Keith Weinbaum stood the standard FAIR adoption model on its head: He introduced FAIR and cyber risk quantification to executives at Quicken Loans by applying it to risk scenarios they understood already from the mortgage business, and with that acceptance in hand moved on to using FAIR in enterprise risk management, and finally cyber. Keith gave a presentation at the 2019 FAIR Conference "Case Study: Scoping Enterprise Risk Assessments." “At a very high-level concept, the probable frequency and the probable magnitude of the loss [from FAIR] are not just an information security thing, that’s in anything,” Keith explains. Hear about his unusual FAIR journey in this video or read the transcript below.
Meet more members on the leading edge of risk management: Join the FAIR Institute (it's free).
What’s the appeal to you of FAIR?
The appeal to me is to communicate in business language, in the language that the highest decisions makers at my talk, which is in dollars. A forecast of future loss that we are exposed to, so that they can make more informed decisions on how we could ahead and address that.
What did you find in trying to explain FAIR and promulgate it in your company?
It was interesting at first. It didn’t go so hot at first. People saw these numbers, these dollar amounts and they were like ‘where the heck did this come from?’ Which I understand is somewhat regular in the industry. So, it took some time to get them into it. It took some analyzing of scenarios that our executive audience was very familiar with.
In our particular case it’s the mortgage industry. So instead of focusing on analyzing scenarios that had something to do with information security, which was my domain at the time, instead focused on stuff that had to do with the mortgage industry. So, the understood that domain of knowledge. Then we could overlay risk-related numbers on top of that, which they also understood – the language of dollars. That helped them get on with it.
Explain this a little more. Were these cyber scenarios or not?
Initially, they were not cyber scenarios. They were mortgage related scenarios. They were scenarios on, if we mess up the underwriting of a loan, are we going to have to repurchase that loan somewhere later on, incurring a significant amount of loss.
That’s fascinating. Did they have other models they were using that you were competing against, so to speak?
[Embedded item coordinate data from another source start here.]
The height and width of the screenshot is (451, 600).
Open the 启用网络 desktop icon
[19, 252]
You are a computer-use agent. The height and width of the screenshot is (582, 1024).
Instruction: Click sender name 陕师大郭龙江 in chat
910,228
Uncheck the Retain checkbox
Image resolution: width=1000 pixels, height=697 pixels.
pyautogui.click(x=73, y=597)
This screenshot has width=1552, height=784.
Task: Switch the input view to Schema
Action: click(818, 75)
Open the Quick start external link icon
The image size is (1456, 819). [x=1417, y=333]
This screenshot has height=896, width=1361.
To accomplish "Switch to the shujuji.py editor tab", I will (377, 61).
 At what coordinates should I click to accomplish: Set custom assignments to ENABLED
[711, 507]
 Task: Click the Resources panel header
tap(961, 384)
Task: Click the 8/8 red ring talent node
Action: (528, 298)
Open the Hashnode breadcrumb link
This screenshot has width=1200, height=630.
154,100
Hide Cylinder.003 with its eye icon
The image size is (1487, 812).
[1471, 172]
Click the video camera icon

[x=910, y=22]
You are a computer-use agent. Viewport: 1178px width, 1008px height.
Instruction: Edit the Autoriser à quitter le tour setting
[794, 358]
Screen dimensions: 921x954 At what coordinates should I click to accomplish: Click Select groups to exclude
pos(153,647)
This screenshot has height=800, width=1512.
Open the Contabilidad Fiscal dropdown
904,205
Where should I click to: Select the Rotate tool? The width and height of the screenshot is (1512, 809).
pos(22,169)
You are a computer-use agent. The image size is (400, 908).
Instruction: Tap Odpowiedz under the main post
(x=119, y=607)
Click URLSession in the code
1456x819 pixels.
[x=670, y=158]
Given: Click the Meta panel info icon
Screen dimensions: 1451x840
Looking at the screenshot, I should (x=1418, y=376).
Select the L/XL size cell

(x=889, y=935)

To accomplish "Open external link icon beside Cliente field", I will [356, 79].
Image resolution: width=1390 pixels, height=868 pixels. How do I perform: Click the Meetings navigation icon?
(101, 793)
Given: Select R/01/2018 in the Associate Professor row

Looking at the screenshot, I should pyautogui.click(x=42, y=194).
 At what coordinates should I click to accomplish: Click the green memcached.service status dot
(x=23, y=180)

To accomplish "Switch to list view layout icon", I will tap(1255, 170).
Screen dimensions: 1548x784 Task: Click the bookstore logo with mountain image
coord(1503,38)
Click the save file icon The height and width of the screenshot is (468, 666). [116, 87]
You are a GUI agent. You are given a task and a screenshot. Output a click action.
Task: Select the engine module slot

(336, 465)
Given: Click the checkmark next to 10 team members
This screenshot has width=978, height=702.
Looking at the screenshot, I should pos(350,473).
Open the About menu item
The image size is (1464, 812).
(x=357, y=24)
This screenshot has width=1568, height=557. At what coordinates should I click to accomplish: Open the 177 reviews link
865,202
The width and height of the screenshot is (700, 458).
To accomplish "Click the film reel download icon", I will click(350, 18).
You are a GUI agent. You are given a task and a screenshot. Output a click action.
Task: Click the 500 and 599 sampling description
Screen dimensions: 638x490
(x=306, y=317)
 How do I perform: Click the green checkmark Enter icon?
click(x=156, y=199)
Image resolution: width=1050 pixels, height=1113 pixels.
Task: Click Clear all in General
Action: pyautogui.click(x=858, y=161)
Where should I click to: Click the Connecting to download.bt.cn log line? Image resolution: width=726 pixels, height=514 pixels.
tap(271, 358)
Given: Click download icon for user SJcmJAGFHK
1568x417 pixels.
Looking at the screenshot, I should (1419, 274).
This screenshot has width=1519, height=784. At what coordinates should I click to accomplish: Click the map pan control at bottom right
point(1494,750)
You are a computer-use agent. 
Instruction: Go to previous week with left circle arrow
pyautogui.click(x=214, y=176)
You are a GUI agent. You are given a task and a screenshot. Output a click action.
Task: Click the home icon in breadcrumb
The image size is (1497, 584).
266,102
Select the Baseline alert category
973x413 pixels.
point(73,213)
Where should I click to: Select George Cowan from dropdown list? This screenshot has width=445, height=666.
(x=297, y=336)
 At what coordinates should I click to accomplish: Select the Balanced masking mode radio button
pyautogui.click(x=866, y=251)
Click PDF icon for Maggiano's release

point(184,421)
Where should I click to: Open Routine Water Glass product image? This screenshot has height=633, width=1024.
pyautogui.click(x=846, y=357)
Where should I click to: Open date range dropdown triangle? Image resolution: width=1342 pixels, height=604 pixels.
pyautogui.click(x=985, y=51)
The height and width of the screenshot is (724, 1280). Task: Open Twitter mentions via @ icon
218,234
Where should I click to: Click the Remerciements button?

Not that I’m aware of. They probably did their best to do some forecasting, but they weren’t using some of the fancier techniques that I enjoy in FAIR, such as Monte Carlo scenarios.
From that start, how did you migrate it into cyber in a way that made sense to them?
It actually took a while. It just so happened that even though I was heading up the information security team at the time, and I was going down the FAIR track, it just so happened that the company was looking to set up an enterprise risk management function. So that was the genesis. I raised my hand to kick off that function, to build it, just like I did with information security about 10 years prior.
So, we actually leveraged the fact that we had to build an enterprise risk management function in the company in order to wiggle our way in from a FAIR perspective. And then eventually, probably about a year later, we finally started to focus on cybersecurity risk.
What an interesting evolution. It’s kind of like the reverse of what everybody else is looking for. So how did you make FAIR work with ERM?
I had a few great people I was lucky enough to work with in this particular journey, and one of those people trained me on FAIR, so we were able to say ‘How can we apply the methodology that FAIR has originally focused on, which was cybersecurity and how could we apply that more generally?’ At a very high-level concept, the probable frequency and the probable magnitude of the loss is not just an information security thing, that’s in anything.
So, where are you looking to go with FAIR next?
We’re looking at getting closer to an automated way of getting estimates for the risk factors that ultimately tie to the risk scenarios that we’re ultimately measuring risk on.
What does that mean exactly?
For example, with vulnerability management, to be able to automatically calculate the risk results to help the folks in IT prioritize what are truly the vulnerabilities that we need to address first out of a sea of many different vulnerabilities.